Cebir Suçu

Cebir suçu Türk Ceza Kanunu madde 108’de düzenlenmiştir. Cezası kasten yaralama suçundan verilecek cezanın üçte birinden yarısına kadar artırılmış halidir. Suçun soruşturması ve kovuşturması re’sen yapılır, şikayet aranmaz. Cebir suçunun yargılaması Asliye Ceza Mahkemesinde yapılır. Cebir suçu uzlaştırma kapsamında olan suçlardan değildir. suçun dava zamanaşımı süresi 8 yıl olup, suçun işlendiği tarihten itibaren 8 yıl geçmeden mağdur aleyhine işlenen suç savcılığa bildirilmelidir. Aksi takdirde, dava zamanaşımı süresi dolacağından suç ile ilgili soruşturma yapılamayacaktır.

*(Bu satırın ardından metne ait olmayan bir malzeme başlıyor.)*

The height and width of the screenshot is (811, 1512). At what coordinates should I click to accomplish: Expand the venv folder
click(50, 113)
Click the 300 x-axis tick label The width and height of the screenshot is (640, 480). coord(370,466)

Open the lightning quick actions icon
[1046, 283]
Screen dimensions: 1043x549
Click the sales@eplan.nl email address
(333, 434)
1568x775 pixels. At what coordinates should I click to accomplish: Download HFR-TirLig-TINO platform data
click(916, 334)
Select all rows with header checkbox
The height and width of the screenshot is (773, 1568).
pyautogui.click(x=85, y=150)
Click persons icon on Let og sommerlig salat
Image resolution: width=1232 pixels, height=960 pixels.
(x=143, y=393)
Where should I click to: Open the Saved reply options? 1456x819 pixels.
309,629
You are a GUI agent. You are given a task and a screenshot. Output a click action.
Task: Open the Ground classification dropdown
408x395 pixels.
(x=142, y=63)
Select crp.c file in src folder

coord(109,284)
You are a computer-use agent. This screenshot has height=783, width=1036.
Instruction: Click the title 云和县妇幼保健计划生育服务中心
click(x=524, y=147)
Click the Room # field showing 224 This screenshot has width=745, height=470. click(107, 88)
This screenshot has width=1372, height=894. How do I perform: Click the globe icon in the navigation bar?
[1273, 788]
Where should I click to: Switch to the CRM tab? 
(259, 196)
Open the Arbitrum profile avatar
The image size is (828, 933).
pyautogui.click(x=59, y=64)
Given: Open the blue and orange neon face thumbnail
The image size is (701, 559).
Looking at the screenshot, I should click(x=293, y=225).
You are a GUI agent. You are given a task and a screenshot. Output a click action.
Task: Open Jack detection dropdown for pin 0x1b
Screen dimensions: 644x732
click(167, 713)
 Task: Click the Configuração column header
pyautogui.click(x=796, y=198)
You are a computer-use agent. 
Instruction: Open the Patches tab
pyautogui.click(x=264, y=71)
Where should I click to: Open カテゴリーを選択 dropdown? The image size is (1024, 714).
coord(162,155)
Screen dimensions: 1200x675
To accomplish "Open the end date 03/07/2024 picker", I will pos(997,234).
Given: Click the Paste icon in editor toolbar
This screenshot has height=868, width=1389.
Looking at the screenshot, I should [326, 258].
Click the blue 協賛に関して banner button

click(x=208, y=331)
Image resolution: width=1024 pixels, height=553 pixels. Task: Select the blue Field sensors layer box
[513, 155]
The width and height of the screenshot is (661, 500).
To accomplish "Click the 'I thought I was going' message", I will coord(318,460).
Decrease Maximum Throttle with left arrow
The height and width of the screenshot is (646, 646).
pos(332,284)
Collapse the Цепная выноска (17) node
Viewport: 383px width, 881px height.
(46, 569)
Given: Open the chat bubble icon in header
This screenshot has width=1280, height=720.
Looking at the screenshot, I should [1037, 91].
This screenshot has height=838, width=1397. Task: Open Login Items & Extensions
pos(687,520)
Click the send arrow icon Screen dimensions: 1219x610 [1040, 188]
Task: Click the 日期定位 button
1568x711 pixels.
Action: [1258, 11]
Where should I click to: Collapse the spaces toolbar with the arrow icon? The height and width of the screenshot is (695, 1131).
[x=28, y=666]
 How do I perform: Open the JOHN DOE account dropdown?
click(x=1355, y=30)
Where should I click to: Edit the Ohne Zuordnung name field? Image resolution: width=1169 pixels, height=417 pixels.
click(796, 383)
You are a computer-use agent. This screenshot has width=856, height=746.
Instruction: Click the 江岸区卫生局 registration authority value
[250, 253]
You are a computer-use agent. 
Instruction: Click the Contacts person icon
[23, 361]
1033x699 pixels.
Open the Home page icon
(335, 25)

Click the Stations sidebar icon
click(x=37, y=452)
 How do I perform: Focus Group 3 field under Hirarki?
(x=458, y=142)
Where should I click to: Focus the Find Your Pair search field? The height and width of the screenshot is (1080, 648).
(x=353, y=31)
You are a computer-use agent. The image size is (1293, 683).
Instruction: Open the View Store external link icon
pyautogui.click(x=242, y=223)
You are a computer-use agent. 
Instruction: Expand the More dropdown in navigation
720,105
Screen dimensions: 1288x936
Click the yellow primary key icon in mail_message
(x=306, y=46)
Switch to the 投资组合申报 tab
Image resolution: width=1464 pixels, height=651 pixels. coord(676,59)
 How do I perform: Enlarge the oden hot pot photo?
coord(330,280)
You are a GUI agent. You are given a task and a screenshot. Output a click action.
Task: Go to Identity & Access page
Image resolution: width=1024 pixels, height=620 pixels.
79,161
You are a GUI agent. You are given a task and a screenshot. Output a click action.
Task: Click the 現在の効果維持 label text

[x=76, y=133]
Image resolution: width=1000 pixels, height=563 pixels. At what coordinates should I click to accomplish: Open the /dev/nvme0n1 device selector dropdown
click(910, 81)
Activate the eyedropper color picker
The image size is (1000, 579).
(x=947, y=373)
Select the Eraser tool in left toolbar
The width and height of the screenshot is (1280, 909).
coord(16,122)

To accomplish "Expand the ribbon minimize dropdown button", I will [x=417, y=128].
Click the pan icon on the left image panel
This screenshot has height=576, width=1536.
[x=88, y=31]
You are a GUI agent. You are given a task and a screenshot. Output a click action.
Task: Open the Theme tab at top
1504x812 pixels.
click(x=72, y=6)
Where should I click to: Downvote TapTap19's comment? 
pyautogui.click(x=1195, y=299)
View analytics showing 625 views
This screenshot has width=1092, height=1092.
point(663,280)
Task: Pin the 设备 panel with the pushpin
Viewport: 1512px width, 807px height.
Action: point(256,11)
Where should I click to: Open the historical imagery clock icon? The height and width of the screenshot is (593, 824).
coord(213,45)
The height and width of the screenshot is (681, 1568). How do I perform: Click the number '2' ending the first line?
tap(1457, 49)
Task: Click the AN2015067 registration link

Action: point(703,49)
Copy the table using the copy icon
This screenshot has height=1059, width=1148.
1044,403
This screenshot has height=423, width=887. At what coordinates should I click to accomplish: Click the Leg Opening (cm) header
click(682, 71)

Cebir suçu Türk Ceza Kanunu 2. kitap, 2. kısım 7. bölümde “Hürriyete Karşı Suçlar” başlığı altında düzenlenmiştir. Hürriyete karşı suçlar şunlardır:

Cebir, bir kişiye karşı, bir şeyi yapması veya yapmaması ya da kendisinin yapmasına müsaade etmesi için şiddet (fiziki güç) kullanılmasıdır.

Cebir kullanma suçu aynı zamanda kasten yaralama suçunu oluşturmaktadır. Ancak kasten yaralama suçundan farklı olarak bir şeyi yapması veya yapmaması ya da bir şeyin yapılmasına izin vermesi için kişiye karşı cebir uygulanmaktadır.

Cebir Suçu Unsurları

Cebir suçu genel bir suçtur. Bu suç herkes tarafından işlenebilir. Hukuken geçerli bir iradeye sahip olmayan kişilerde bu suçun mağduru olabilir. Bu suçun maddi konusunu, kendisine karşı cebir kullanılarak irade özgürlüğü ihlal edilen kişidir.

Cebir suçu Eylem

Suçun hareket ögesini cebir yani bir kimseye karşı fiziki güç uygulanması oluşturmaktadır. Cebir suçu muhatabı, kendisine karşı gerçekleştirilen fiziki gücün doğurduğu acının etkisiyle belli bir davranışta bulunmaya zorlanmaktadır.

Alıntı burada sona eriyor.